The Short List of Reasons Why Mortgages Get Denied
- Not enough Income
- Self Employed
- Not enough 1099 or W2 Income
- Debt to Income Ratio to low
- Loan to Value too high
- Mortgage Rates Increase/payment too high
- Unable to Verify Assets (Mattress Money)
- Too many job changes
- Not enough job history
- Credit Score too low
- Credit Score Changed
- Too much consumer debt (credit cards)
- Recent purchases
- Too many missed payments
- Foreclosure
- Short Sale
- Bankruptcy
- Opened New Credit Accounts
- Bought a new car
- Credit report errors
- Fraud on application
- Divorce
- House doesn’t appraise at value
- Defects of House being purchased
- Mistakes by lender
So after all of the above, is there any reason that you would feel certain that if you are Selling Your Stockton House that the financing is a sure thing? Is there any reason that you would not want more assurances than the word of the Buyers Agent that their client is “well Approved”?
Real Estate Agents are not the full service you can count on me super agents of the past. Their credentials vary and sometimes, things just fall through the cracks. They are not 24/7 like you are. They are not motivated sellers like you are. They may have empathy but they have no skin in the game like you do.
In this new era of real estate, Sellers need to take a dominant position and stand tall by interjecting themselves into the financing conversation.
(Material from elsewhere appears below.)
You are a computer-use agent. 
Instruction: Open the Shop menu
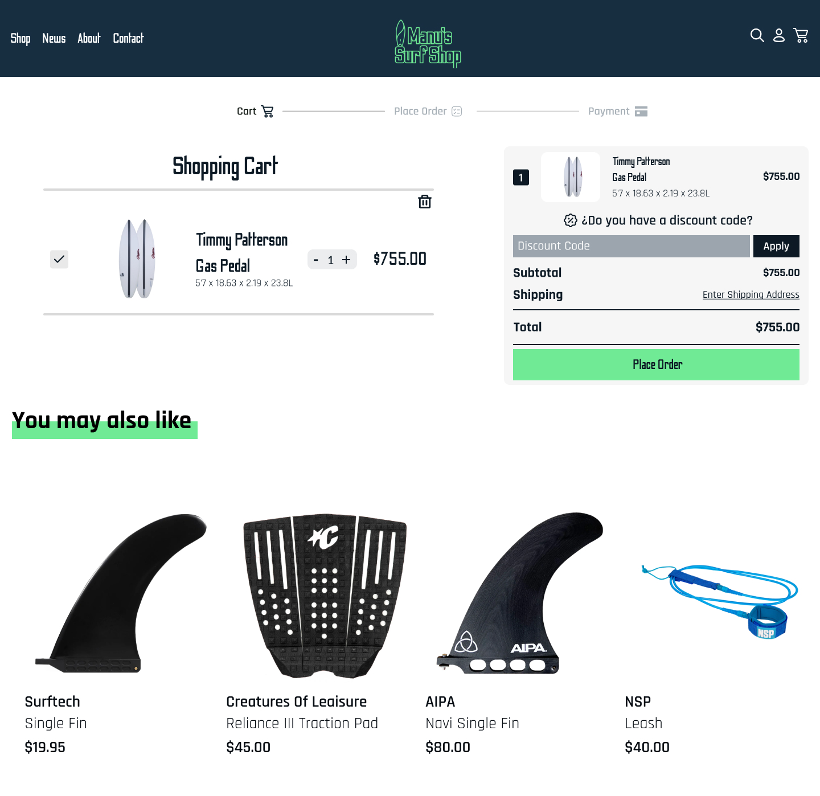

Once you do you, the seller can actually save real estate deals because once you have a voice at the table your interests are going to be addressed. Don’t allow your real estate agent to bully you into accepting second chair at the negotiation. Why? No matter how good they are, they have no skin in the game until the transaction closes. They have opportunity and that is not an investment. So the next time you are selling a house dont be so afraid of the financing, take control of the conversation and when an offer is made consider this counter offer as my gift to you.
1) Purchase Price to be $XXX,XXX , 2) Appraisal to be ordered within 5 days, 3) Inspections to be completed within 7 days, 4) Buyer authorizes lender to communicate directly with seller regarding the status of the loan and specifically about any delays caused by any party including requests by lender for more information and or conditions. 5) buyer agrees to forward a copy of any appraisals and/or inspections to seller upon completion/receipt. 6) Closing shall occur within 25 days or sooner, 7( All appraisal and Inspection Appointments to made with Seller Directly 8) Sellers choice of Title Company
Selling Your Stockton House? That Mortgage May Not Be a Sure thing, but you can get a leg up on the process and plug yourself in the middle of the whole thing, so that you assured the lender knows who you are. This will insure that you are not the last to know what happened five days prior that caused a loan to fall apart.
My name is Peter Westbrook and Godspeed to a fast closing.